Get Instant RSS Feed New Item Alerts Without Writing a Scraper
Learn how to monitor any RSS feed and get instant alerts when new items are published. Set up RSS feed notifications in minutes with Verid.
RSS feeds have been around for decades, but the need to act on them quickly has never been greater. Whether you are tracking breaking news, watching for a product release, or following a security advisory channel, knowing the moment a new item appears can save you hours of manual checking.
The challenge is that RSS monitoring is deceptively annoying to build yourself. You need to fetch the feed on a schedule, parse the XML, compare item counts or GUIDs against a previous snapshot, store state somewhere, and then wire up a notification. That is a full afternoon project that you need to maintain forever.
Verid handles the entire loop for you. It fetches your RSS feed on a schedule, extracts the fields you care about, detects when new items appear, and fires an alert to your email, Slack, Discord, or webhook endpoint. No code required if you use the dashboard. A single API call if you are a developer.
This guide covers both paths, step by step, with real working examples.
What Is an RSS Feed and Why Do People Monitor Them?
RSS (Really Simple Syndication) is a standardized XML format that websites use to publish a list of their latest content. When a blog publishes a new post, when a podcast drops a new episode, or when a GitHub project cuts a new release, the feed updates automatically.
Monitoring an RSS feed means checking that feed repeatedly and triggering an action when a new item appears. Common use cases include:
- News websites - Know the moment a story you care about breaks on BBC News or Reuters.
- Company blogs - Track announcements from vendors, partners, or competitors.
- Product release notes - Get notified when a library, framework, or SaaS tool ships an update.
- Podcasts - Automatically queue a new episode the second it goes live.
- Security advisories - Receive immediate alerts when a CVE or patch drops from a source like the National Vulnerability Database.
- Research publications - Follow new papers from institutions or preprint servers.
- Job boards - Watch for new listings that match a specific keyword or company.
In all of these cases, the goal is the same: stop manually checking a URL and start receiving a push notification the moment something new appears.
How to Monitor RSS Feed New Items Using the Verid Dashboard
The dashboard requires no coding knowledge. If you can fill out a form, you can have a working RSS feed monitor running in about two minutes.
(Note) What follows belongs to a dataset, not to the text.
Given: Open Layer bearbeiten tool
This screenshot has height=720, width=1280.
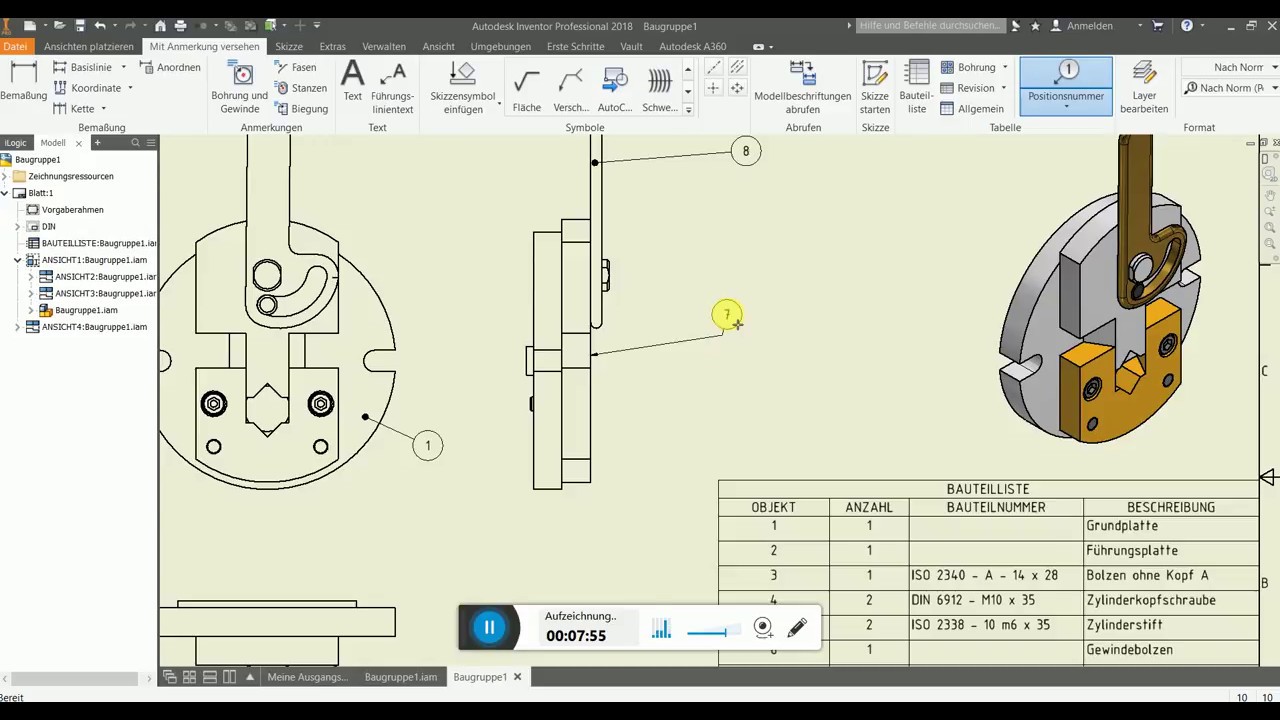Looking at the screenshot, I should click(1144, 87).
Step 1: Create a Free Account
Go to verid.dev and sign up. The free plan gives you five monitors with daily checks and no credit card required.
Step 2: Get Your API Key
After signing up, open the API Keys page in the dashboard and create a key. You will need this later if you use the API. For the dashboard flow you can skip this step for now.
Step 3: Create a New Monitor
From the dashboard home, click New Monitor. You will see a form with a handful of fields. Fill them in as follows.
Monitor name: Give it a clear name so you can identify it later. For example: BBC News Technology Feed.
URL: Enter the full URL of the RSS feed. Here are some real public RSS feeds you can use:
| Source | RSS Feed URL |
|---|---|
| BBC News Technology | https://feeds.bbci.co.uk/news/technology/rss.xml |
| Mozilla Blog | https://blog.mozilla.org/feed/ |
| GitHub Blog | https://github.blog/feed/ |
| National Vulnerability Database | https://nvd.nist.gov/feeds/xml/cve/misc/nvd-rss.xml |
| Hacker News Front Page | https://hnrss.org/frontpage |
Step 4: Choose the Right Extraction Method
This is the step where most people pause. Verid offers six extraction methods. For RSS feeds, two are relevant: Regex and Full-page hash. Here is how they compare:
| Method | How it works | Best for RSS | Drawbacks |
|---|---|---|---|
| Regex | Counts or captures a pattern in the raw feed XML | Counting <item> or <entry> tags to detect new entries | Requires a simple pattern |
| Full-page hash | Hashes the entire response and fires if anything changes | Any change at all triggers a notification | May fire on timestamps or other minor XML updates |
Recommended choice: Regex
For RSS feed monitoring, Regex is the most reliable method. Every RSS feed uses either <item> (RSS 2.0) or <entry> (Atom) tags to wrap each post. You can count those tags. When the count increases, a new item has been published.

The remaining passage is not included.